Golpeaba con sus recuerdos la esperanza agría de su sentir. Ella se escondía bajo los balcones de las calles mientras caminaba hacia cualquier lugar. Su rostro se veía cubierto por una bufanda roja que parecía adherida a su cuello. La mente le estallaba, los ojos se le cerraban, en definitiva, estaba hecha una mierda.
Aceleró sus pasos y dobló por la esquina de la calle parisina. Las personas pasaban por su lado sin darse cuenta de los ojos rojos que conjuntaban con la tela de la bufanda. Tenía en la memoria el instante concreto en el que su vida se despedazó. Y de ello ya hacía dos años. Demasiado rápido, llevaba demasiado tiempo atrapada en una trampa de ratones en la que su delicioso queso no era ni más ni menos que la ambiguedad en persona. Los días en los que no la veía parecían no contar en su calendario mental, mientras que los días en los que sí se hacían condenadamente breves. Recordaba el momento en que aquella entró por la puerta triunfante y se presentó con el nombre que no dejaría de repetir por las noches. Aquel instante crucial al que no debería volver.
La calle estaba mojada pero no llovía desde hacía rato. Parecía como si aquella ciudad hubiese adoptado el color gris de las nubes. Su ropa, muy a su pesar, hacía conjunto con aquel mal tiempo. La leve caricia del viento que dejaban los edificios entrar a las calles le recordó el motivo por el que se dirigía hacia la cafetería. El corazón se le encogió por momentos y tuvo que detenerse. Recordó aquella perfecta sonrisa, aquellos ojos oscuros y brillantes, los matices de su piel manchada. Se mordió el labio y las piernas le flaquearon, preparadas para emprender la huida en ese mismo instante. Su obstinación pudo más y las obligó a seguir avanzando.

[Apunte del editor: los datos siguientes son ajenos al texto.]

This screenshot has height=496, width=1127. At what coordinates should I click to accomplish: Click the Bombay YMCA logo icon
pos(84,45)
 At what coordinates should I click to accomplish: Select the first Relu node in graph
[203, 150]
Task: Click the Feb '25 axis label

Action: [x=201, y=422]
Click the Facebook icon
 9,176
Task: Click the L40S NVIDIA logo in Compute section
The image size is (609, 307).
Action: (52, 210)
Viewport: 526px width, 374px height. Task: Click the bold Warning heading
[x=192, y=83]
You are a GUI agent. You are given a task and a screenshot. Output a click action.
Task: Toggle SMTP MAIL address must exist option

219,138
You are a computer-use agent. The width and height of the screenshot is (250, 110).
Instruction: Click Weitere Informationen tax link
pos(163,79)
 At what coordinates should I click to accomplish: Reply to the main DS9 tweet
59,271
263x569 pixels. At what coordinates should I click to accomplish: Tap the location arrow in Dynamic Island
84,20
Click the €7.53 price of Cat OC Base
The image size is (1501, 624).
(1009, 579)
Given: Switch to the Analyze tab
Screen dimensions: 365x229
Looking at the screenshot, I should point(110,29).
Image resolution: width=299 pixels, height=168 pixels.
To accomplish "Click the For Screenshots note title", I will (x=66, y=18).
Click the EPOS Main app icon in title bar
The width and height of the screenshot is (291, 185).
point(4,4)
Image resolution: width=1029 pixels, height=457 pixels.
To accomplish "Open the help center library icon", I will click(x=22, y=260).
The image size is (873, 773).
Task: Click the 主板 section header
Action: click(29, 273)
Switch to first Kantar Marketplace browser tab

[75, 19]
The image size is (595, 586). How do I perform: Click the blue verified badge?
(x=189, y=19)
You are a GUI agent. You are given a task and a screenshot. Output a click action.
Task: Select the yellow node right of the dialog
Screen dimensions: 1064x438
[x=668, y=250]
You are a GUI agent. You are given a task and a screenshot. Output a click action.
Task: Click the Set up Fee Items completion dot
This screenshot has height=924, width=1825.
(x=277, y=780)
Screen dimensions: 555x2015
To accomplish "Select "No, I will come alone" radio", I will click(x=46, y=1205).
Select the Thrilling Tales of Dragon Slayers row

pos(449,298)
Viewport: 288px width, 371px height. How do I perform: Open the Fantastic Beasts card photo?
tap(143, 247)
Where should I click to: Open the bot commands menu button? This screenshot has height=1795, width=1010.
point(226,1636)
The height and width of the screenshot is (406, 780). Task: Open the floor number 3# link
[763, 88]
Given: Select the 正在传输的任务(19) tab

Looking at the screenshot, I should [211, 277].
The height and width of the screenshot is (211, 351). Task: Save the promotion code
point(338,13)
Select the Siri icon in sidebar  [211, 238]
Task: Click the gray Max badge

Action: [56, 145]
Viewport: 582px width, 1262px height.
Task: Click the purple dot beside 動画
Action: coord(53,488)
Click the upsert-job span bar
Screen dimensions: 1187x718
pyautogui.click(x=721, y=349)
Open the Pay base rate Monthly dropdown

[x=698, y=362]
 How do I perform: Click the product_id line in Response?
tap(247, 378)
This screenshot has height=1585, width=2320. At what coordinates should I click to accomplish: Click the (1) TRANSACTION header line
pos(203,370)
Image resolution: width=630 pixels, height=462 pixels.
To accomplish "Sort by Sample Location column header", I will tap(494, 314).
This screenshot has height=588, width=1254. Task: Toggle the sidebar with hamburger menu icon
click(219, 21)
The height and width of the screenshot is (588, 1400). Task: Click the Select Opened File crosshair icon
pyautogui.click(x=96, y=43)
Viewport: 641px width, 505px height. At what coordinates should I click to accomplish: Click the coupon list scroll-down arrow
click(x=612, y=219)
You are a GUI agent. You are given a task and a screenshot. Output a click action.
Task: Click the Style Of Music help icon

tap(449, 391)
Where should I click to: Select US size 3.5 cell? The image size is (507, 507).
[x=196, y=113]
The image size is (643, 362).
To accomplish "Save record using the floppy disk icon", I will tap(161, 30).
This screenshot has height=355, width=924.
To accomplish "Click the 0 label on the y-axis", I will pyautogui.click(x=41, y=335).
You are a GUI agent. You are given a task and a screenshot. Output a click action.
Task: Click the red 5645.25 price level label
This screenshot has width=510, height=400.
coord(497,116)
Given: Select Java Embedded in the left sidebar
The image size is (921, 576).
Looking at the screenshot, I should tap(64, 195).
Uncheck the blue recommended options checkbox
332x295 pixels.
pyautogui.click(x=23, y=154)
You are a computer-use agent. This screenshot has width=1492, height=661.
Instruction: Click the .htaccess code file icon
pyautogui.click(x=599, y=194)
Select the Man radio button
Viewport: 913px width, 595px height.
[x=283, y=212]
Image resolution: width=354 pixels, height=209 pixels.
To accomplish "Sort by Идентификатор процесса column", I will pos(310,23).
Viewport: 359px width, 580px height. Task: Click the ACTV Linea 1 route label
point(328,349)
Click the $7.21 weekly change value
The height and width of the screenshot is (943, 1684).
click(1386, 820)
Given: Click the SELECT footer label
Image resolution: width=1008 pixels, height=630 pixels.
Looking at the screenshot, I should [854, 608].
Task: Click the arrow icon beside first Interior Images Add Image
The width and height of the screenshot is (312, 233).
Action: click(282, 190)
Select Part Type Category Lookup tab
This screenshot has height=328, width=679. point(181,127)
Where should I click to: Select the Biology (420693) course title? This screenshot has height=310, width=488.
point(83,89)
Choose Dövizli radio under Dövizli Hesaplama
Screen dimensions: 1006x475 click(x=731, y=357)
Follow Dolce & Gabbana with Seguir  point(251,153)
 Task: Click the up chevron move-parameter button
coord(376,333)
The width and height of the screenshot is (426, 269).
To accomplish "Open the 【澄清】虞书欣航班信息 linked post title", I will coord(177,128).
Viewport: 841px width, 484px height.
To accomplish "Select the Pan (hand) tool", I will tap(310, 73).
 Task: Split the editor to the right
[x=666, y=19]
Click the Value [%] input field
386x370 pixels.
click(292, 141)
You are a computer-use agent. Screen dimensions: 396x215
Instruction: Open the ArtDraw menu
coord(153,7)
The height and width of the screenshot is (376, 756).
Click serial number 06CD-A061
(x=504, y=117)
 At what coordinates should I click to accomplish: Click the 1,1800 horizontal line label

Llegó puntual a aquella cafetería alejada de la mano de dios metida en un callejón. Pronunció un bien demasiado alto que sobresaltó a un hombre que estaba apunto de entrar. Había conseguido encontrar el lugar sin perderse. Escrutó por el ventanal la clientela en busca de su cabello castaño. No le dio tiempo, pues alguien le dio dos toques en el hombro y pronunció su nombre mientras le decía divertida:
-Menos mal, creía que no lo encontrarías.
-¿Tomamos un café?
-No pierdes el tiempo. ¿Estás segura?
Frunció el ceño y miró su nariz extrañada.
-No lo sé. Creo que jamás lo estaré del todo.
-¿Demasiado complicado, ah?
-Y tan poco tiempo para decidir si estaría bien o no.
-Ahora o nunca.
Sin dudarlo, se abalanzó y la besó.
Hay que ver la importancia de una taza de café.